Just a pause to catch its breath, or a sign of trouble? That’s the question that might be asked about solar power after new data showed demand growth in 2012 failed to crack double figures for the first time in a decade.
According to industry-watcher NPD Solarbuzz, PV demand landed at 29 gigawatts in 2012, a 5 percent gain over the 27.7 GW total for 2011. At worst, the industry, swamped with overcapacity, was hoping to crack the 30 GW barrier for the first time.
“Estimates during 2012 often exceeded 35 GW as PV companies looked for positive signs that the supply/demand imbalance was being corrected and profit levels would be restored quickly,” Senior Analyst Michael Barker said in a statement. “Ultimately, PV demand during 2012 fell well short of the 30 GW mark.”
It sure did. But why? One big factor has been that many European countries have been pulling back on incentives, and the result was a drop from 18.7 GW in 2011 to 16.5 GW in 2012 (this despite another big year from Germany). Against that backdrop, even with Japan and China spurring good gains in Asia (up to 8.7 GW regionally) and the Americas performing well (3.5 GW), the overall global increase was modest.
There might be a temptation to say, well, at least there was still overall growth. But solar needs very high growth rates to become more than a tiny, niche player in the global energy market. We’re talking about a technology that provided just 0.3 percent of the world’s electricity in 2011, after all.
More immediately, the problem is the overcapacity issue.
“For supply and demand to have been balanced during 2012, end-market demand should have approached the 45 GW level,” Barker said. “This is 50 percent higher than actual PV demand in 2012, and reflects the lack of demand elasticity that characterizes the PV industry today.
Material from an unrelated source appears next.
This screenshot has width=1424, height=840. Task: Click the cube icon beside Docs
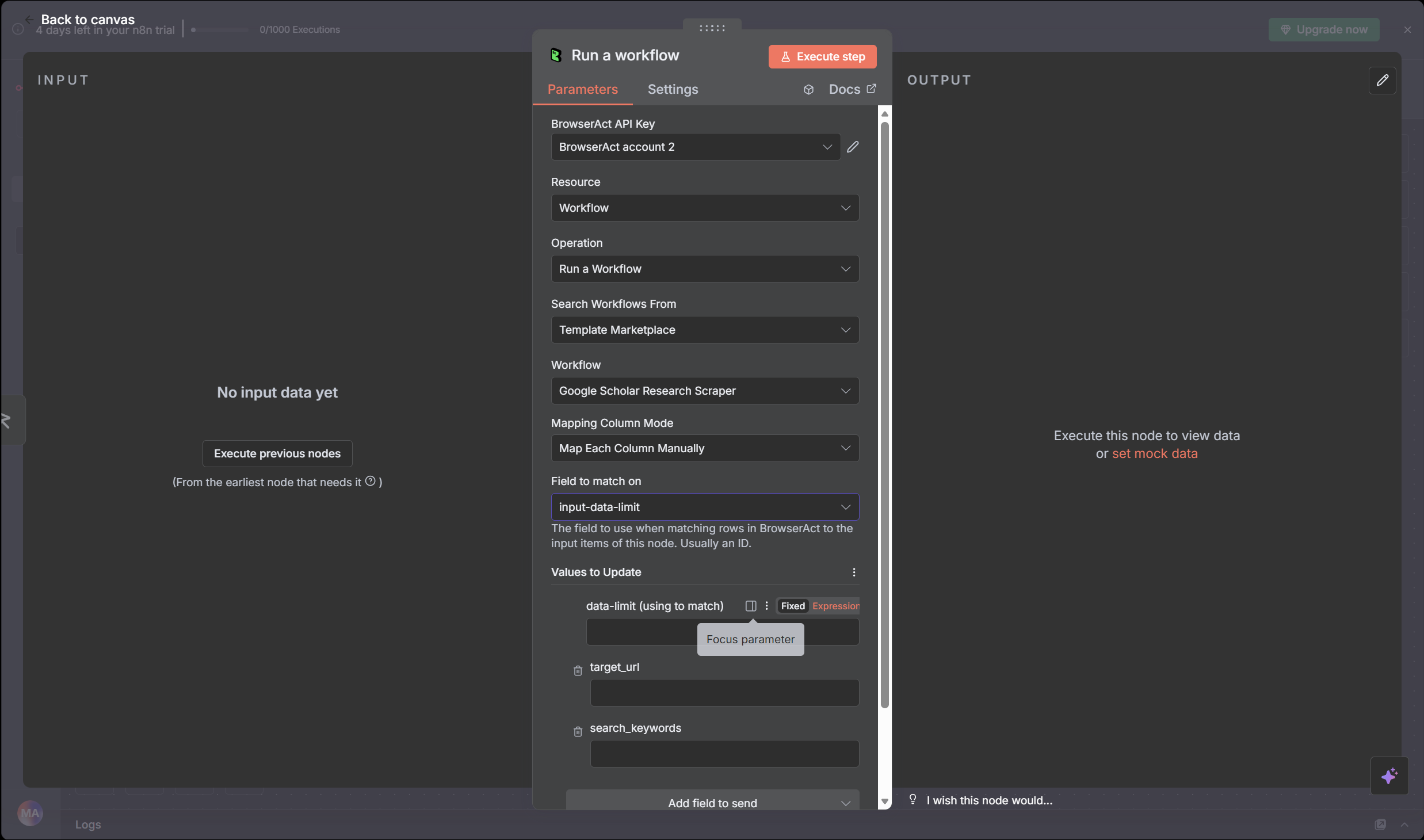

It also explains why even those companies that gained market share in 2012 still ended up reporting significant operating losses.”
In its release, NPD Solarbuzz didn’t put a number on where demand might land in 2013. It looked to new markets like Latin American, the Middle East, Africa and Asia for more growth, but didn’t sound confident that those regions would come through.
“The role of emerging regions will be pivotal to PV industry supply and demand during 2013 and will offer a leading indicator for how quickly the industry can exceed the 30 GW annual run-rate level,” Barker said.